The Mobility of the Fabrica
Dániel Margócsy
We visited the Elbląg Municipal Library a few years ago, where we found a highly interesting copy of the 1555 edition. Elbląg (Elbing in German) was an important town and trading post through the early modern period, attracting English and Scottish merchants, and erudite notabilities such as Samuel Hartlib and Ioannes Amos Comenius. It was severely damaged at the end of World War II, yet the old town has undergone restoration since. The impressive church of St Mary now functions as an art gallery, and the late gothic Adoration of the Three Kings altar is worth a visit to the St Nicholas Cathedral.
While the Elblag copy is not annotated, its provenance reveals the typical mobility pattern for Fabricas in the past 450 years. It was once purchased by a private owner, Andreas Morenberg (or Mohrenberg), who then donated it to the local gymnasium, or high school, in 1608. Morenberg, whose family was originally from Wrocław (Breslau), was a city official in Elbląg with a clear interest in cultivating an erudite library. His copy of Plantin’s 1568 Polyglot Bible is also preserved in the Elbląg library.
The Elbląg copy thus belongs to the impressive number of copies that are at the same location today where they were 400 years ago. Path dependence clearly matters for the mobility of these books. If you know where a Fabrica was in 1615, especially if it was in an institutional library, there is a good chance it will be found in the same town in 2015, too.

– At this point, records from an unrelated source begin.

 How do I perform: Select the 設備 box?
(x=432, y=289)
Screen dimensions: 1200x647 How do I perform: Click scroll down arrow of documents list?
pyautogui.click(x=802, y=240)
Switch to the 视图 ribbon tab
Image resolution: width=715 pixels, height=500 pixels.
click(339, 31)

In the case of the Fabrica, we find that three political events are responsible for setting in motion a good number of the copies. First, in the late eighteenth century, the dissolution of monasteries put a large number of monastic libraries Fabricas on the market. Second, the French Revolution resulted in the nationalization of a large number of copies in religious and aristocratic libraries. And third, the two world wars did not only destroy a good number of copies, but also dispersed private and public collections across Central Europe. Shortly after World War II, the Elbląg copy was also moved to the Toruń University Library, and it took fifty years before it returned to the city where it spent most of its career.
Incidentally, Andreas Morenberg’s ex-libris, preserved in his Polyglot Bible, also confirms my first law of heraldry: If a person’s name refers to black people in one way or another (Morenberg comes from Moor), their coat of arms must contain one, or preferably two, black persons represented stereotypically in the nude.